# soffit



## AtlanticWBConst. (May 12, 2006)

farrington135 said:


> I know this is personal preference but is there a general rule of thumb for painting suffits? Not the ones above cabinets, but the suffits that enclose ductwork for forced hot air and extend the width of the house through multiple rooms. I would think that painting them the same color as ceiling would make them less obvious but there seems to be a difference of opinion on this. thanks


 
Sometimes people paint the sides of the soffit the color of the adjacent walls with the bottoms matching the color of the main ceiling. 

Sometimes they decide to paint the sides and the bottoms (whole soffit) the color of the ceiling. 

Sometimes people even apply a ceiling texture on the bottom that matches the ceiling texture on the main ceiling.

Here's some examples of sides the color of the walls:










This one the Homeowner painted it, and he wanted a 'sand swirl' texture main ceiling.

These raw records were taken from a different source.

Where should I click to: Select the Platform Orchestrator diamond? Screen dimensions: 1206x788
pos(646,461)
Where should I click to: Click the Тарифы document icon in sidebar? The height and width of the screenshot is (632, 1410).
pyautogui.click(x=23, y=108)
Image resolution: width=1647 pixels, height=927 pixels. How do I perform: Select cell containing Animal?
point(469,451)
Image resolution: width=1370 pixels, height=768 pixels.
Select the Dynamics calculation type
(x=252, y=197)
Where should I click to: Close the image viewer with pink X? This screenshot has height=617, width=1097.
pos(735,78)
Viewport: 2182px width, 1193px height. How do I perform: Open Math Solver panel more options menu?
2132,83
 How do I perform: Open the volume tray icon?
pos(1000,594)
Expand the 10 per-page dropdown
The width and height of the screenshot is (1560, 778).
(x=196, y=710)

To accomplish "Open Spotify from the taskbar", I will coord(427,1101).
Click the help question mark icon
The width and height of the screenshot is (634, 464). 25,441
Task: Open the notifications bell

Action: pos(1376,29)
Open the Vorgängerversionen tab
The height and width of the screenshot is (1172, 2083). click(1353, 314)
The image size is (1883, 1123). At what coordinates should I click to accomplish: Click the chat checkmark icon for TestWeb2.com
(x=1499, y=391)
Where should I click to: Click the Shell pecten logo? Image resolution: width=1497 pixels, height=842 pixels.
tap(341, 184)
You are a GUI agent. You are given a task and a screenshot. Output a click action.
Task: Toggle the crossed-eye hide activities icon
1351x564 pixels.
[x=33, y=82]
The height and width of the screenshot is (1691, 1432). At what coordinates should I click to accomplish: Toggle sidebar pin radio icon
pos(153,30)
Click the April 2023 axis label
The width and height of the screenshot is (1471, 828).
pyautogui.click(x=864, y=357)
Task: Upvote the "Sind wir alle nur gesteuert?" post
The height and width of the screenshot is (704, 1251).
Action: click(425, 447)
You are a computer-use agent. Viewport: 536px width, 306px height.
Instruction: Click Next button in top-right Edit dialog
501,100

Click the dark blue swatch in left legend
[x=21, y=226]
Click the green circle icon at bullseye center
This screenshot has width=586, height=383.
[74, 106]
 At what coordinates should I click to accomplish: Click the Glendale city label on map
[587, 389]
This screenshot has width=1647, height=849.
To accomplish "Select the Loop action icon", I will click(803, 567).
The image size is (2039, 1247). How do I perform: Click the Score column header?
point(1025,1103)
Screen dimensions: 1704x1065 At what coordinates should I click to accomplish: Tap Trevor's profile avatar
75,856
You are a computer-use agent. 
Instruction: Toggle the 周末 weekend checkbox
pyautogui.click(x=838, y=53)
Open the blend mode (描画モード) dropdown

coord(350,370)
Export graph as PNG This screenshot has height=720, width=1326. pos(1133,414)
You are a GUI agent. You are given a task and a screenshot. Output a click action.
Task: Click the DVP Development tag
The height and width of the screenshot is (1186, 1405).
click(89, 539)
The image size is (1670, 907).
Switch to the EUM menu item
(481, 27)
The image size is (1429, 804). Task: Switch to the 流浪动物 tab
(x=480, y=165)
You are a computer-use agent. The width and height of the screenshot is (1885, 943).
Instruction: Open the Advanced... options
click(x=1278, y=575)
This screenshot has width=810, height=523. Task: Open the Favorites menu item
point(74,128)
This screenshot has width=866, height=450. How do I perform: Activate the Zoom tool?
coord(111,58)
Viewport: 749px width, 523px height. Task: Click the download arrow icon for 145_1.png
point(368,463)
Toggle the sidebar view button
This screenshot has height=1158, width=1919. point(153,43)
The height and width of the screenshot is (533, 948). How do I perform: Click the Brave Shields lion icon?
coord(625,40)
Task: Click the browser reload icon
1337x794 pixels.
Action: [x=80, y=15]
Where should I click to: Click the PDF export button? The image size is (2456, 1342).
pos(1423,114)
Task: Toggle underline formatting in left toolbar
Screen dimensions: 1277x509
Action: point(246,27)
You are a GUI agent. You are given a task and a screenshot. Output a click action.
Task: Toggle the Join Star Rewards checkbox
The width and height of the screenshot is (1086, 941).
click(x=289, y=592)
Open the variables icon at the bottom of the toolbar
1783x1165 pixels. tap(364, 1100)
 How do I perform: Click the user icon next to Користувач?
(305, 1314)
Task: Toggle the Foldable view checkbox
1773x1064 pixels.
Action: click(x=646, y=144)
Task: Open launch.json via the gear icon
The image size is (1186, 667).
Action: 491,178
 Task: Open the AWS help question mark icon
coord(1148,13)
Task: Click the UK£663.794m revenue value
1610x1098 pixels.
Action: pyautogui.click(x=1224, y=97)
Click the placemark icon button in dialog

He decided to have us also apply the same texture to the bottoms of the soffits:


----------



## joewho (Nov 1, 2006)

farrington135 said:


> I know this is personal preference but is there a general rule of thumb for painting suffits? Not the ones above cabinets, but the suffits that enclose ductwork for forced hot air and extend the width of the house through multiple rooms. I would think that painting them the same color as ceiling would make them less obvious but there seems to be a difference of opinion on this. thanks


There is not general rule of thumb that I know of. I does come down to preference.

One thing to remember is, when using two colors on the soffits, the corners have to be cut in. Sometimes it's hard to make the contrasting color look straight.


----------